Et si la justice commençait à punir les crimes… avant même qu’ils ne soient commis ? La question, qui semblait encore relever de la pure science-fiction il y a quelques années, prend aujourd’hui une résonance particulière à la lumière d’une déclaration d’avocats dans l’affaire des fusillades de Villejean, à Rennes. Dans un communiqué transmis à la presse, ce mercredi, Me Abed Bendjador, Me Valérie Castel-Pagès, Me Arnaud Le Bourdais et Me Franziska Mosimann, les défenseurs des suspects interpellés dans cette affaire, s’étonnent que les autorités n’aient pas procédé à des « arrestations préventives ». Une interrogation qui rappelle étrangement le scénario du film Minority Report, réalisé par Steven Spielberg, sorti en 2002 (et non 2022, comme souvent confondu).

Dans cette œuvre dystopique, l’action se déroule en 2054 à Washington.
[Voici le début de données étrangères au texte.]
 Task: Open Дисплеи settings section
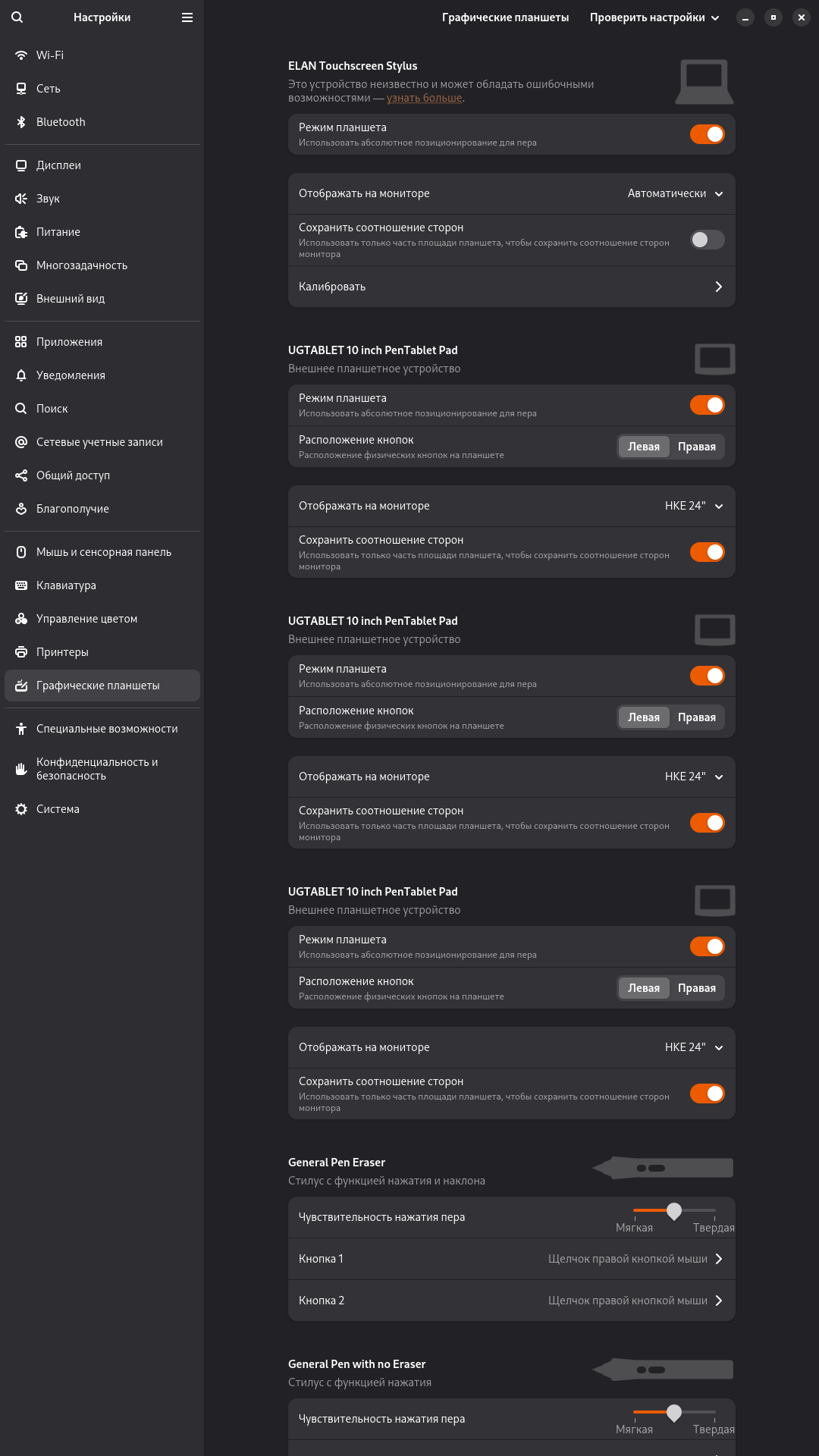(58, 165)
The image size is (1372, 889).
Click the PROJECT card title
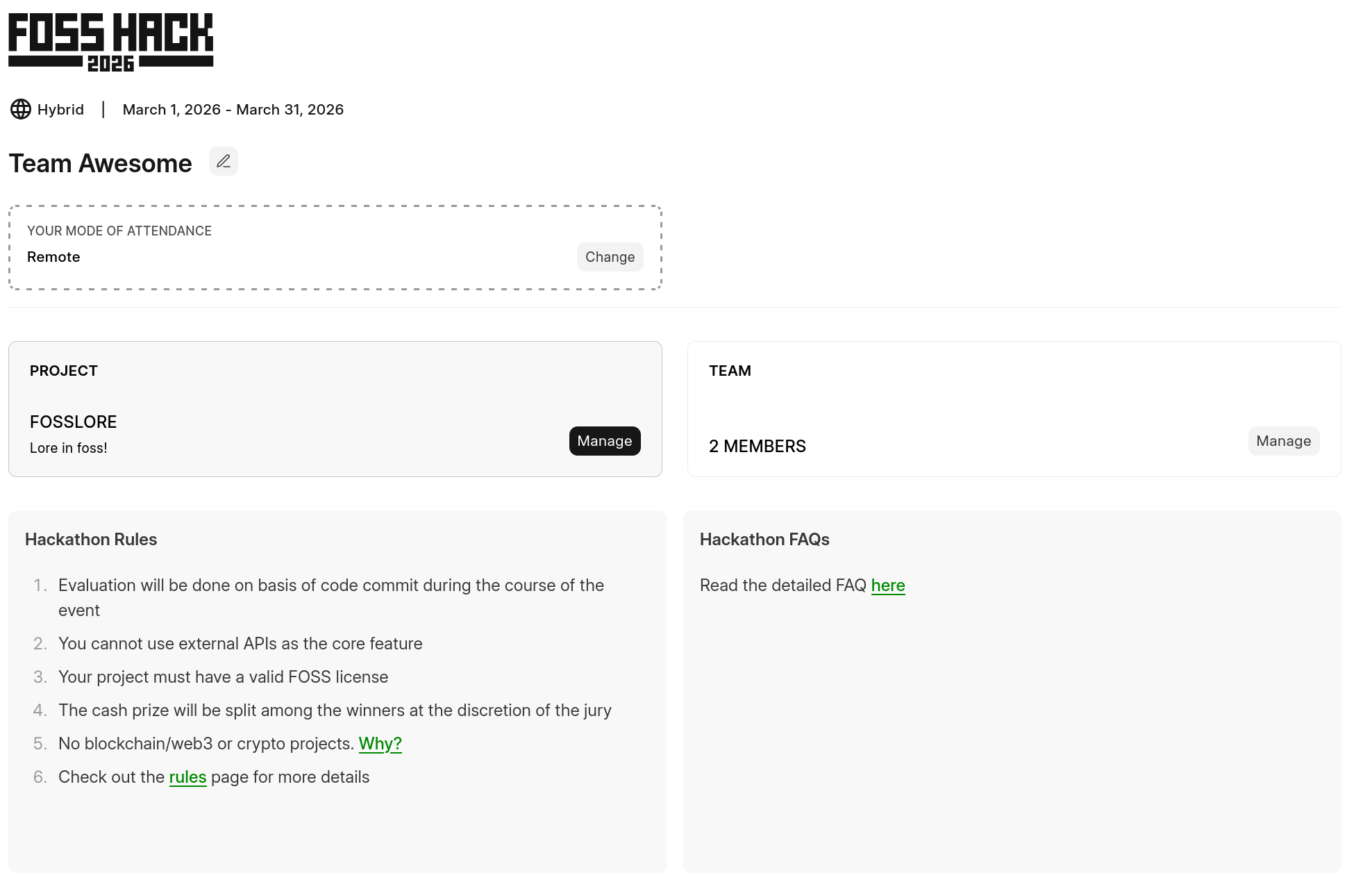(x=64, y=371)
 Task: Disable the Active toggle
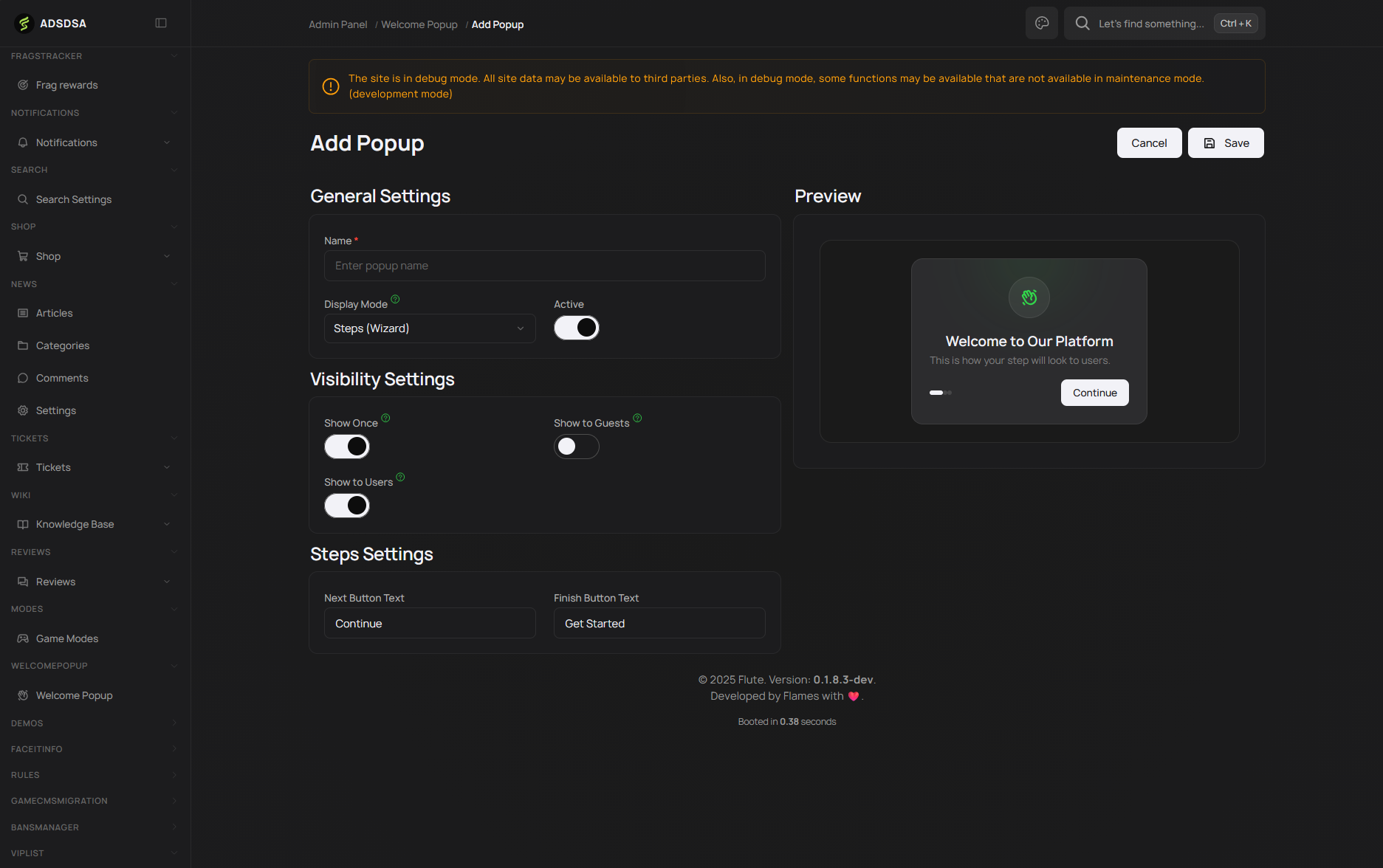coord(576,328)
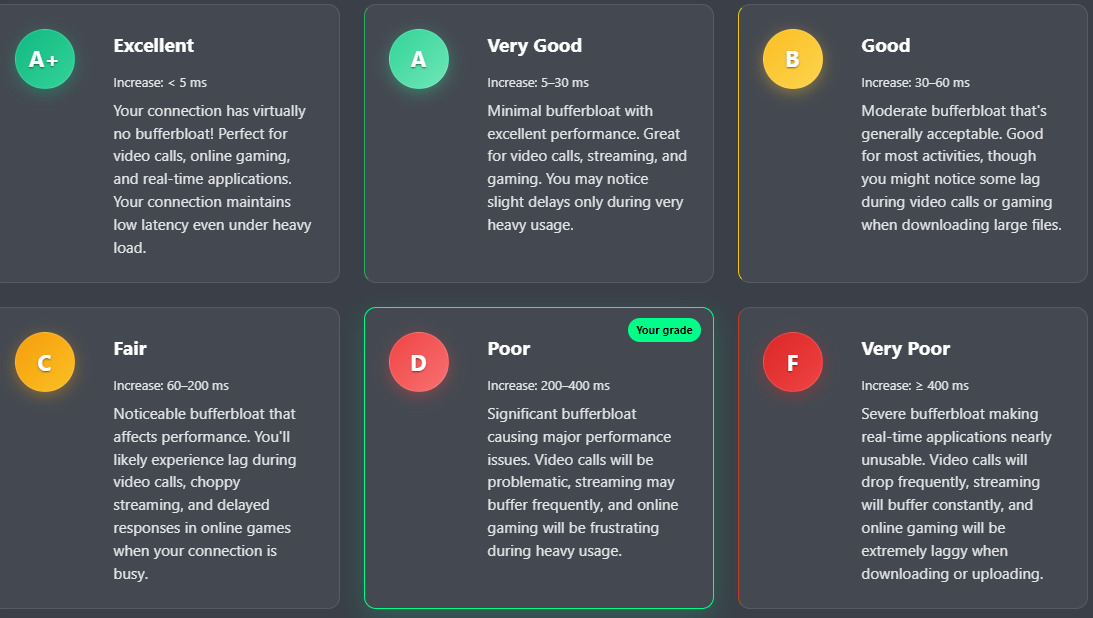
Task: Click the red D grade badge
Action: pyautogui.click(x=418, y=362)
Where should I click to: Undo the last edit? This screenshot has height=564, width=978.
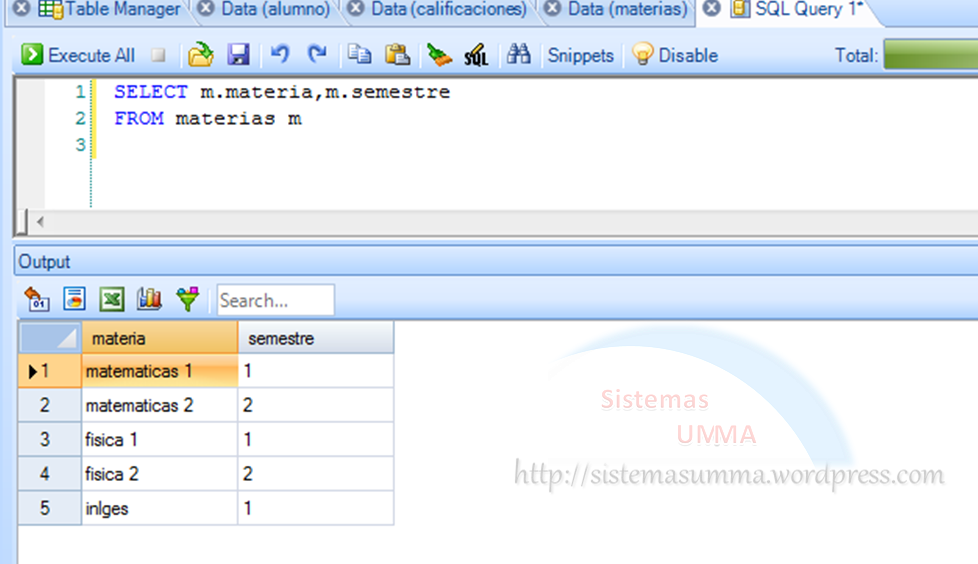[x=281, y=55]
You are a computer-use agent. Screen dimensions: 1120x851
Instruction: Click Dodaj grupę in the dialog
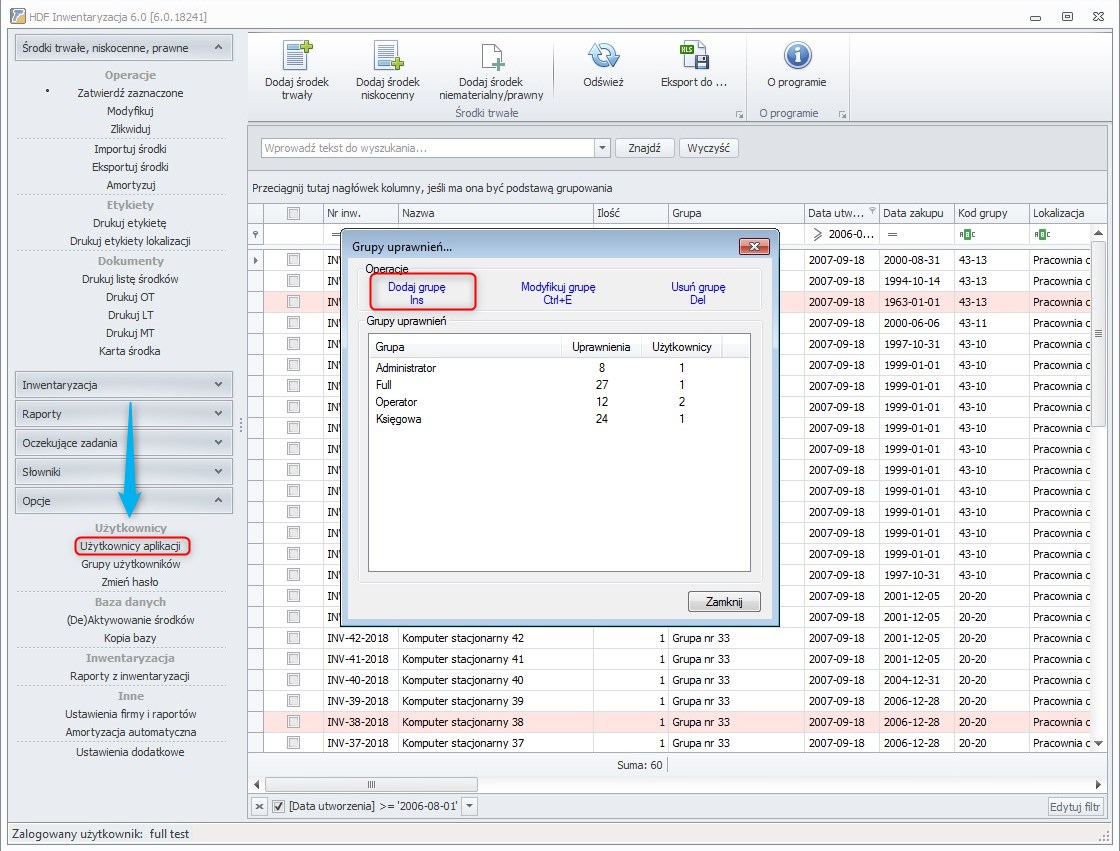(x=416, y=293)
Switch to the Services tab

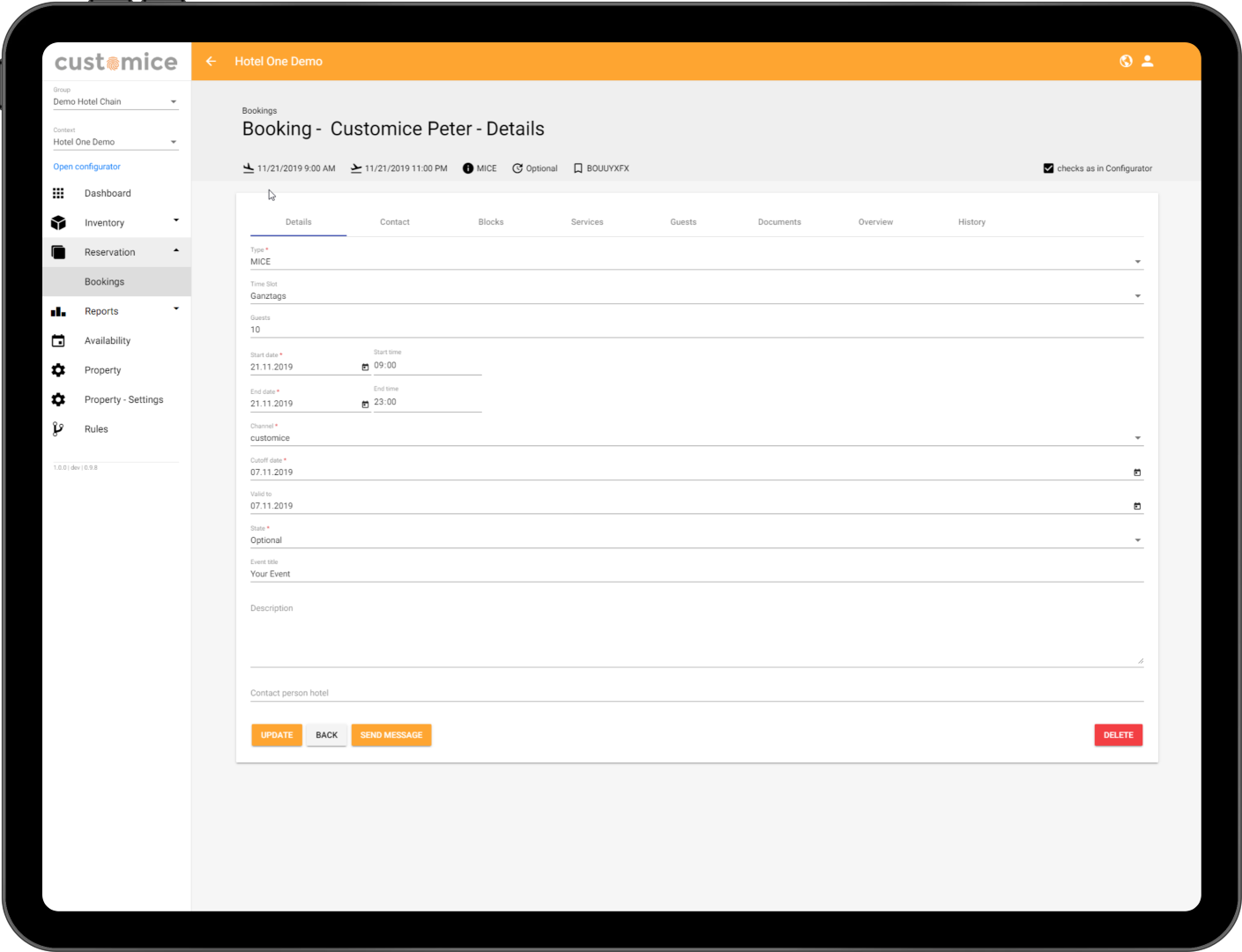pyautogui.click(x=587, y=222)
Grâce aux dons surnaturels de trois mutants « précogs », capables de prédire les crimes avant qu’ils ne se produisent, une unité spéciale — la « Précrime » — intervient en amont pour neutraliser les coupables potentiels. Le long métrage soulève alors une question vertigineuse : le futur est-il inéluctable, ou peut-on toujours le changer ? Et surtout, jusqu’où peut-on aller au nom de la sécurité ? Faut-il accepter d’entamer les libertés individuelles pour éviter les drames collectifs ? L’interrogation, jadis posée par Spielberg, s’invite aujourd’hui dans la capitale bretonne.
C’est cette ligne ténue entre prévention et dérive sécuritaire que les avocats semblent vouloir interroger. Selon eux, les services d’enquête, notamment l’OFAST (Office anti-stupéfiants), disposaient d’éléments suffisamment probants pour anticiper ce dramatique évènement, en particulier après plusieurs jours d’assauts violents. « Le risque imminent d’un passage à l’acte par un commando était susceptible d’être pressenti à très brève échéance », écrivent-ils, suggérant que les autorités auraient pu — ou dû — intervenir plus tôt.
Mais cette demande d’anticipation soulève à son tour une problématique juridique : l’arrestation préventive est-elle compatible avec le respect du droit ? Plus prosaïquement, les avocats rappellent la présomption d’innocence de leurs clients. « Nulle atteinte ne saurait être portée à ce principe fondamental », évoquent-ils. «Nous appelons les autorités judiciaires aux plus grandes précautions dans la communication d’informations qui ne peuvent tenir pour acquises des culpabilités. » Enfin, les conseils insistent sur un autre point : les suspects interpellés ne sauraient être considérés comme les seuls responsables du drame. « Les décisions de politique pénale prises en amont ne peuvent justifier une désignation exclusive », précisent-ils. Ces quatre avocats invoquent désormais le secret professionnel pour refuser tout commentaire supplémentaire.